___ MATERIAL FOR THIS EXERCISE

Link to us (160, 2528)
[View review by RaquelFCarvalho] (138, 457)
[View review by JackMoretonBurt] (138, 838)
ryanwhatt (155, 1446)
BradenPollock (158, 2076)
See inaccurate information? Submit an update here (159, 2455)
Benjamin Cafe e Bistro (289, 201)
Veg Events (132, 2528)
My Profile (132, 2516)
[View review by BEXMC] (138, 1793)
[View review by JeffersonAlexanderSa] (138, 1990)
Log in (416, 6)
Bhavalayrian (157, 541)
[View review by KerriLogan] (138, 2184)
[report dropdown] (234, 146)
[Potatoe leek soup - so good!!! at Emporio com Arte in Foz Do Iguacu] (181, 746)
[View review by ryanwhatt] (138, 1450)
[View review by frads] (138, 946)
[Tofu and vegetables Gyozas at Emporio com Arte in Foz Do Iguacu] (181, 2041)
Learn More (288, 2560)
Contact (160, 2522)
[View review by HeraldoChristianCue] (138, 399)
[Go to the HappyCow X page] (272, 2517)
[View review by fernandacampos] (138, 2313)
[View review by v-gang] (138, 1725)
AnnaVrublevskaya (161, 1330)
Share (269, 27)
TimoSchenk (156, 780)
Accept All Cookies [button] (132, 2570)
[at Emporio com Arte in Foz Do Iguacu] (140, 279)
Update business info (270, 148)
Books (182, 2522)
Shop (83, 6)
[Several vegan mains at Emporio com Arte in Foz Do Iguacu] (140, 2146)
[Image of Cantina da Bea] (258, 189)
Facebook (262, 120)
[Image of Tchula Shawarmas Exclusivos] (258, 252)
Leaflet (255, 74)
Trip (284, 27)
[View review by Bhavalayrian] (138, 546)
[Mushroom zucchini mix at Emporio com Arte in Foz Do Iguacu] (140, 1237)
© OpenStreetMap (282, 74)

______

> AIM OF THE TASK: What you give back should be only the lines of the records above, starting at the line with "[View review by JackMoretonBurt] (138, 838)" and ending at the line with "[View review by JeffersonAlexanderSa]", restated word for word.

> REPLY TO THE TASK:
[View review by JackMoretonBurt] (138, 838)
ryanwhatt (155, 1446)
BradenPollock (158, 2076)
See inaccurate information? Submit an update here (159, 2455)
Benjamin Cafe e Bistro (289, 201)
Veg Events (132, 2528)
My Profile (132, 2516)
[View review by BEXMC] (138, 1793)
[View review by JeffersonAlexanderSa] (138, 1990)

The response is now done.